3. Pendinginan yang cepat akan meningkatkan kekerasan sedangkan pendinginan
lambat kekerasannya kurang optimal.
4. Proses-proses dalam Heat treatment pada suatu material antara lain :
1. Untuk memperbaiki sifat kekerasan material ( hardening ) :
Surface Hardening(pengerasan permukaan)
1. Dengan penambahan zat
a. Karburasi
b. Nitriding
c. Karbonitriding
d. Sianiding
e. Chromizing
f. Siliconizing
2. Tanpa Penambahan Zat
(a.) Flame Hardening
(b.) Induction Hardening
(c.) Laser and Electron Beam Hardening
Quenching
2.) Untuk memperbaiki sifat keuletan material ( softening ) :
a.) Anneling
b.) Normalizing
c.) Tempering
e. Dari data hasil percobaan didapat nilai kekerasan :
Baja ST 40 perlakuan air < non perlakuan>pendinginan oli > pendinginan
udara
Baja ST 60 perlakuan air > perlakuan oli > non perlakuan > pelakuan
udara
Besi cor perlakuan oli > perlakuan air > non perlakuan > perlakuan
udara
4.5.2 Saran
1. Waktu dan temperatur setiap material supaya diperhatikan selama
proses Heat Treatment.
2. Pada saat proses pendinginan setelah heat treatment, supaya
diperhatikan temperatur setiap perlakuan pada material tersebut.

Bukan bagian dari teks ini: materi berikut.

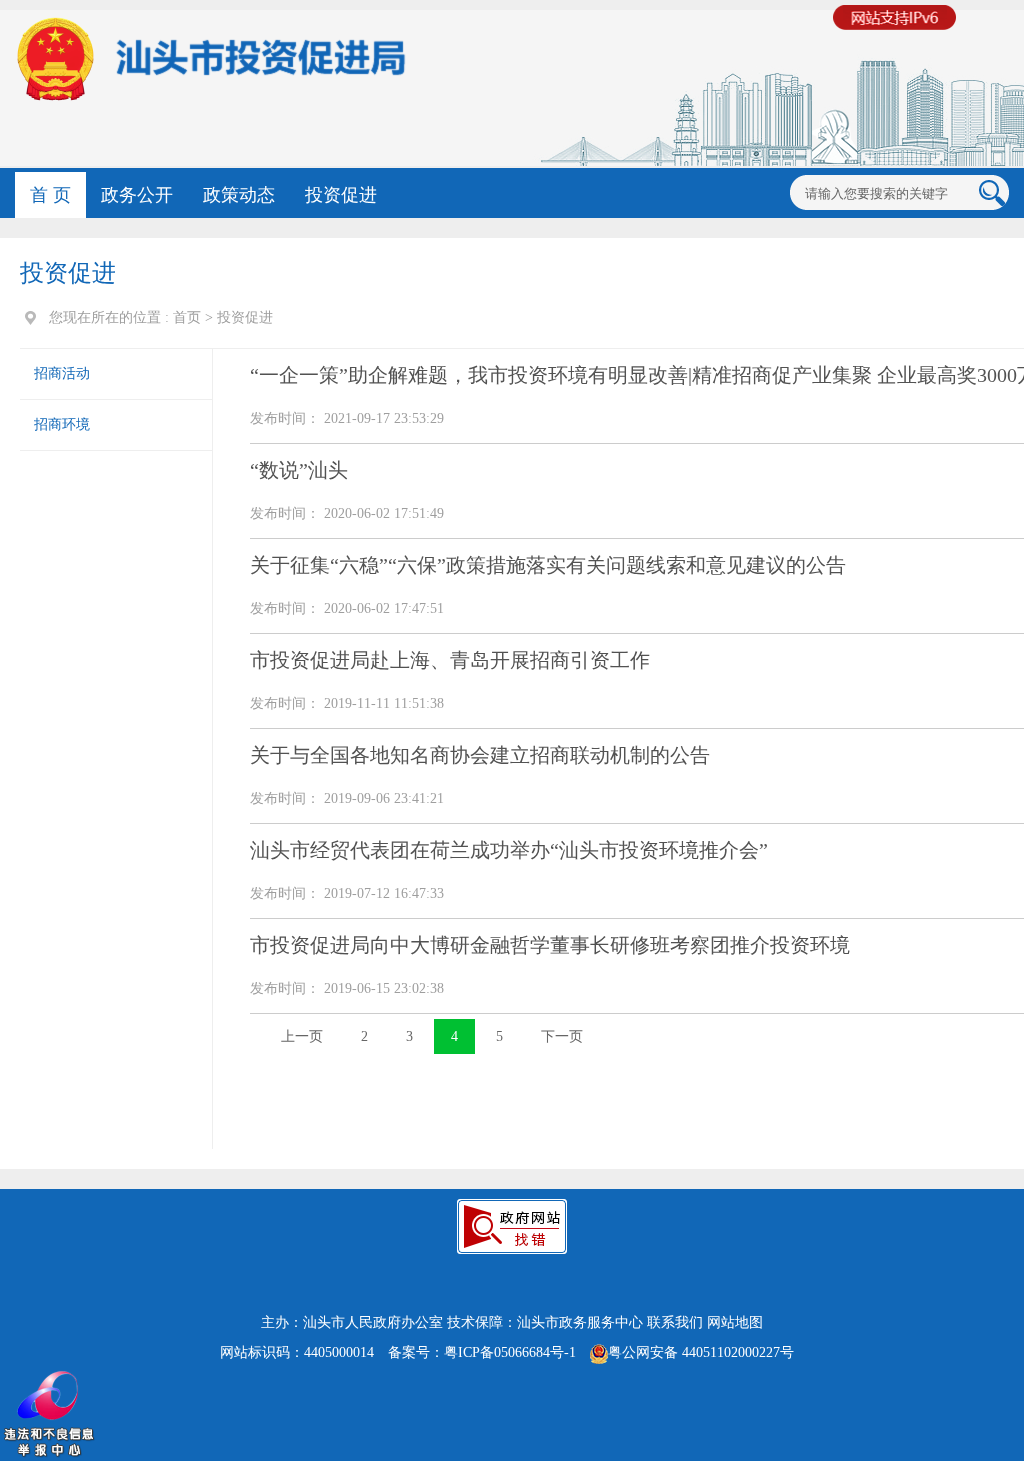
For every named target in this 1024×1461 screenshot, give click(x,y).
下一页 (562, 1036)
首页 (187, 317)
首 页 (50, 195)
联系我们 (675, 1322)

3. Sebelum digunakan, alat harus dikalibrasi terlebih dahulu agar hasil
sesuai dengan standar.
4. Perhatikan juga proses pengukuran dan kehalusan permukaan benda
saat proses pengamplasan.
5. Praktikan seharusnya sungguh–sungguh dalam pelaksanaan praktikum,
teliti dalam pengamatan dan cermat dalam pengukuran maupun
perhitungan
6. Praktikan harus jeli dan teliti serta harus mengingat spesimen yang sedang
diamati sehingga tidak terjadi kekeliruan atau tertukarnya spesimen.